Após condenação pelo STF, Eduardo Bolsonaro chama processo de “jogo de cartas marcadas”

Deputado federal cassado recebeu pena de 4 anos e 2 meses de prisão em regime semiaberto e afirmou que teve o direito de defesa cerceado
Redação
16/06/2026 | 19:58

Condenado pela Primeira Turma do Supremo Tribunal Federal (STF), o deputado federal cassado Eduardo Bolsonaro criticou a decisão da Corte e classificou o processo como um “jogo de cartas marcadas”. A declaração foi dada nesta terça-feira 16, poucas horas após a definição da pena.

Eduardo foi condenado a 4 anos e 2 meses de prisão em regime semiaberto, além do pagamento de multa, perda do cargo de escrivão da Polícia Federal e inelegibilidade por oito anos.

Eduardo Bolsonaro - Foto: Vinicius Loures/Câmara dos Deputados
Eduardo Bolsonaro criticou a decisão do STF e afirmou que foi alvo de um processo conduzido para resultar em sua condenação Foto: Vinicius Loures/Câmara dos Deputados

Em entrevista após o julgamento, o ex-parlamentar afirmou que não teve garantido o pleno direito de defesa e questionou a legalidade do processo. Segundo ele, houve desrespeito ao devido processo legal e impossibilidade de apresentar sua defesa de forma adequada.
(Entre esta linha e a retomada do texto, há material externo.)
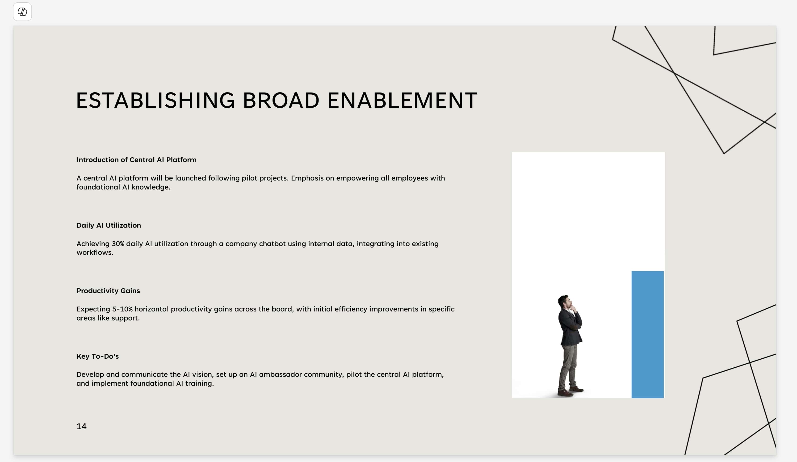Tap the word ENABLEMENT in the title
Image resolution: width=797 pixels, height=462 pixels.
pyautogui.click(x=402, y=101)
“Se a gente tem uma Constituição, ela tem que ser respeitada. O Alexandre de Moraes pode até não gostar dela, mas ele tem que respeitar”, declarou. Em seguida, classificou a ação como um processo conduzido para resultar em sua condenação.
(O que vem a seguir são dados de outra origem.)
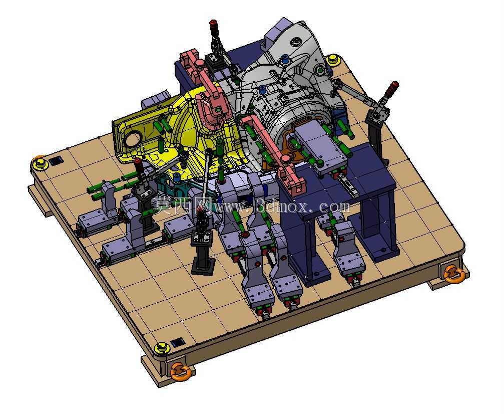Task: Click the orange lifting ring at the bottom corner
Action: coord(181,371)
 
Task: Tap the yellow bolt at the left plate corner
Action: coord(39,163)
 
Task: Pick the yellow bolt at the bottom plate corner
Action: coord(161,349)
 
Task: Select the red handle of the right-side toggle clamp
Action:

Questionado sobre a possibilidade de recorrer da decisão, Eduardo Bolsonaro indicou que não pretende adotar essa medida, afirmando que não vê sentido em apresentar recurso diante do resultado do julgamento.

A condenação ocorreu após a Primeira Turma do STF considerar que Eduardo tentou interferir no julgamento que resultou na condenação do ex-presidente Jair Bolsonaro por tentativa de golpe de Estado.

Relator do caso, o ministro Alexandre de Moraes rejeitou os argumentos apresentados pela Defensoria Pública da União (DPU), que alegava desconhecimento do processo por parte do acusado. O magistrado também afirmou que não cabe a um deputado federal atuar internacionalmente para pressionar instituições brasileiras.

De acordo com a Procuradoria-Geral da República (PGR), Eduardo Bolsonaro realizou declarações públicas e publicações em redes sociais nas quais afirmava ter colaborado para que autoridades dos Estados Unidos adotassem sanções e restrições contra integrantes do Judiciário brasileiro e medidas econômicas contra o país.